# Data for review:
Segment Open
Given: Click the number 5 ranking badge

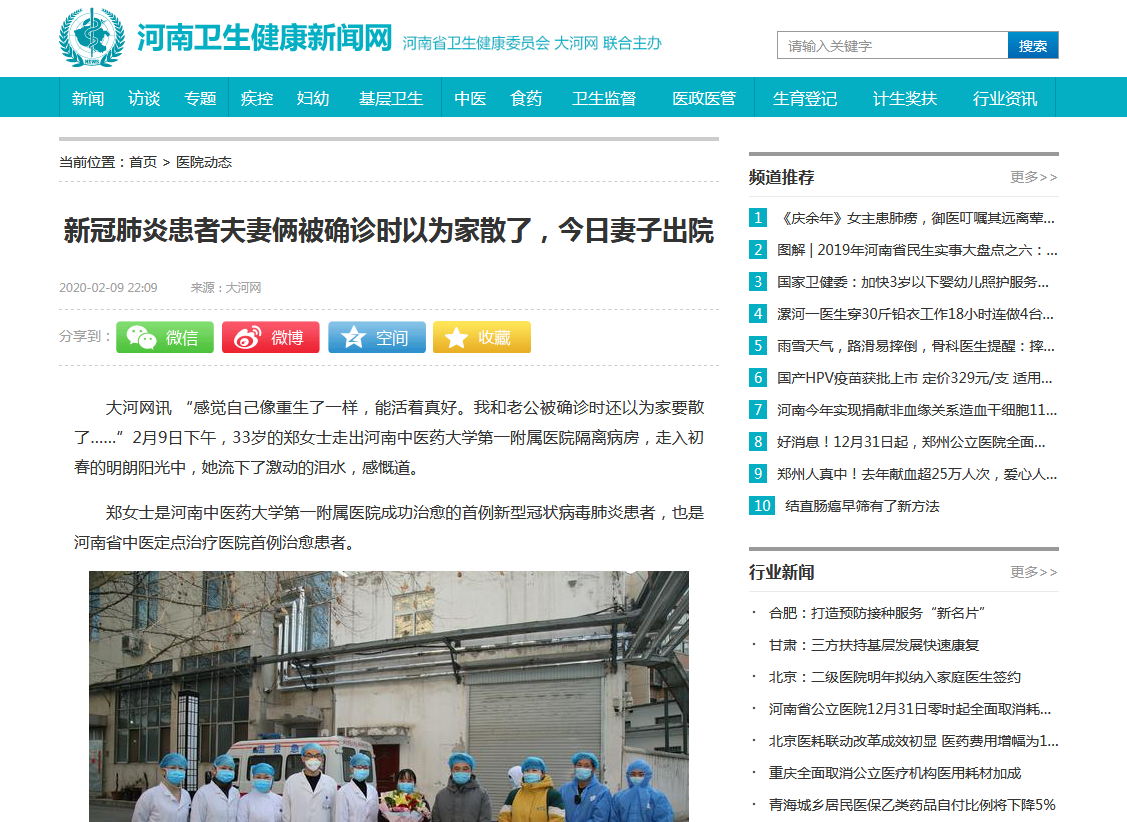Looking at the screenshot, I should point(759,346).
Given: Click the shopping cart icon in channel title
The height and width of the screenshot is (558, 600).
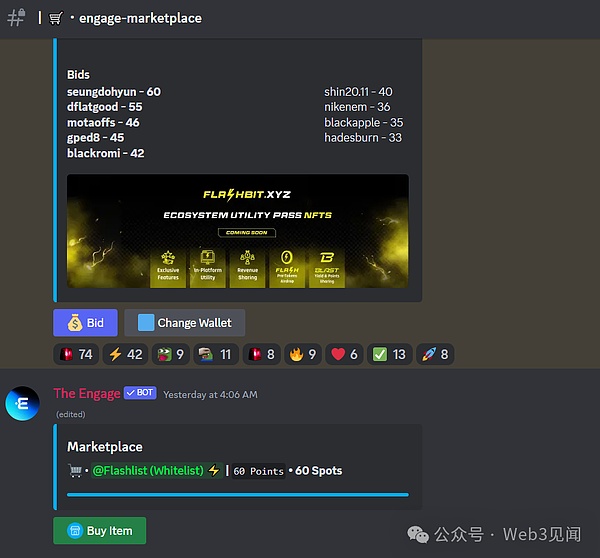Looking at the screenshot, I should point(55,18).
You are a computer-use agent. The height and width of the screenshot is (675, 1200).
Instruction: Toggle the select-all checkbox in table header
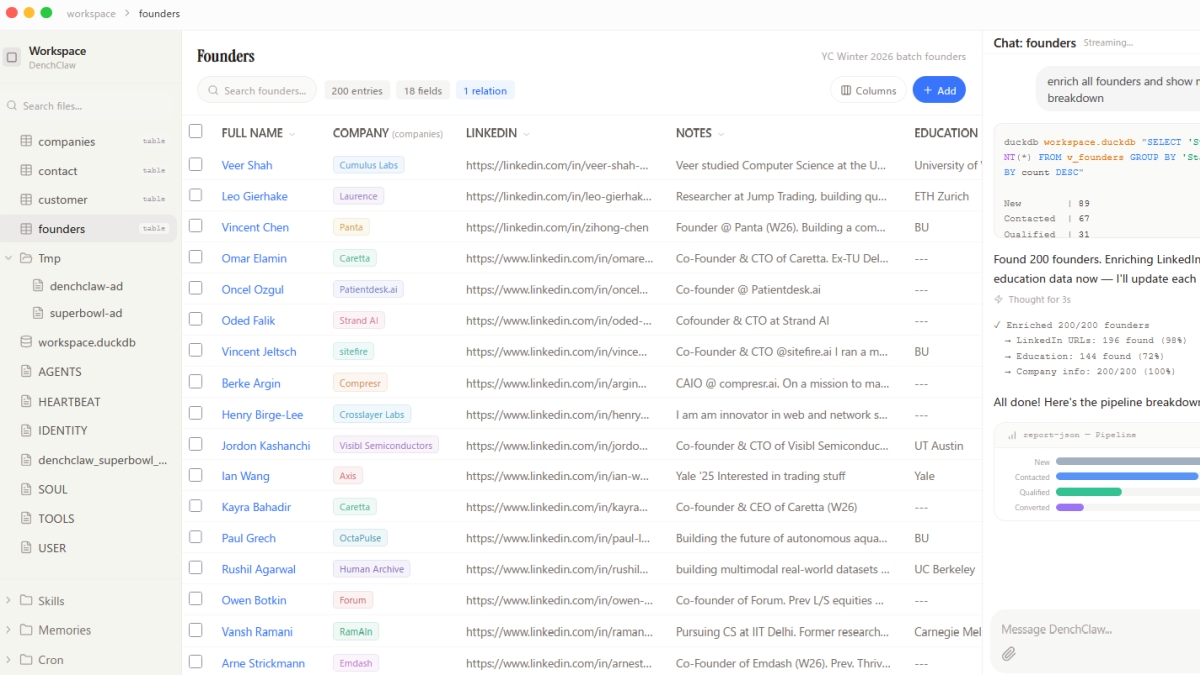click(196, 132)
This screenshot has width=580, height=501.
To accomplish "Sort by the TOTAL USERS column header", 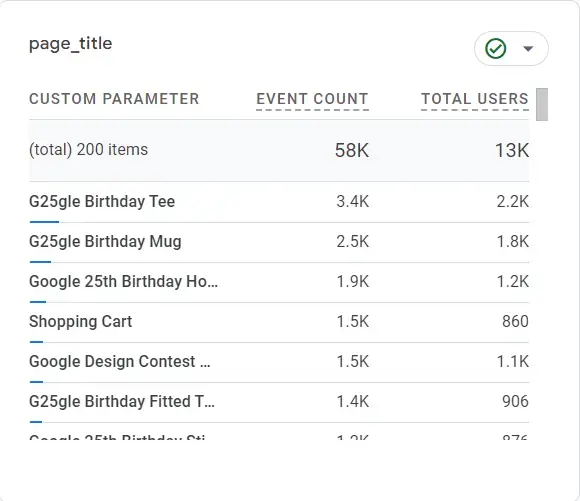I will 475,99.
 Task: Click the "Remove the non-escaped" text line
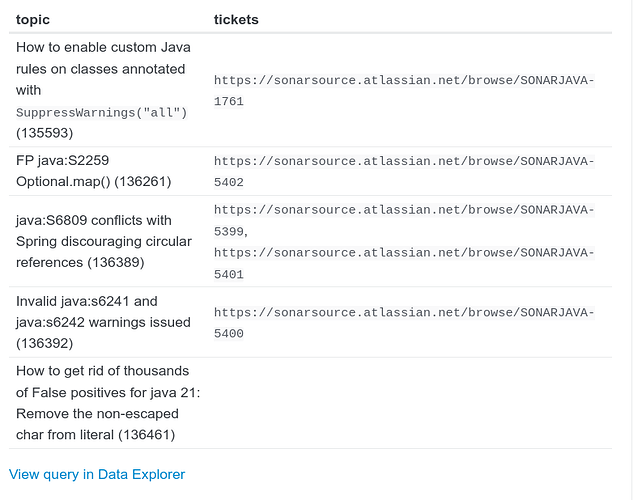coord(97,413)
Segment Closed
Segment Open
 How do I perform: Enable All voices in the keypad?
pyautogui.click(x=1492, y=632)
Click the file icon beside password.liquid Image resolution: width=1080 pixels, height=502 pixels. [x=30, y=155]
Segment Closed
Segment Open
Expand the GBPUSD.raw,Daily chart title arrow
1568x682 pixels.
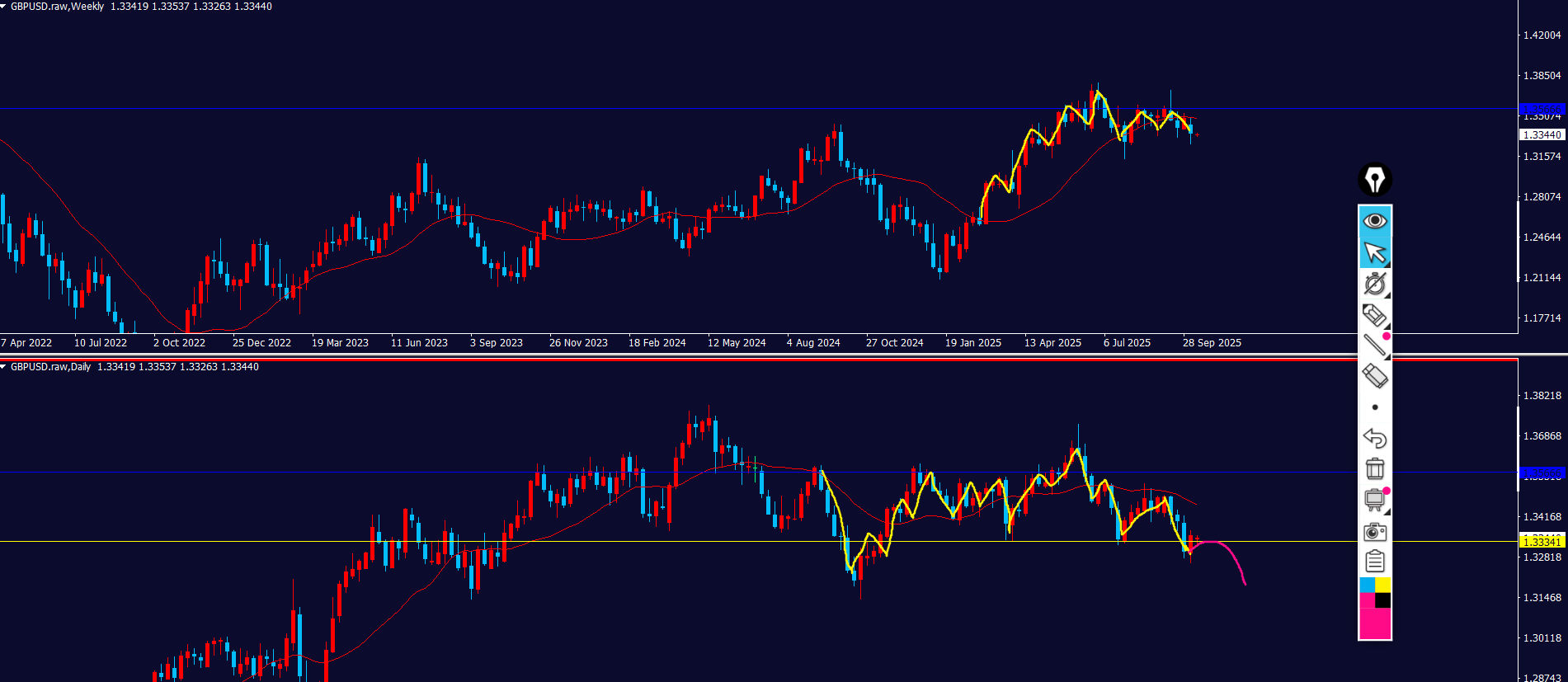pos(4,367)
Segment Closed
# What is needed:
Count the lines of the listing above in which the word "title" appears; state only the count.

# Solution for this task:
2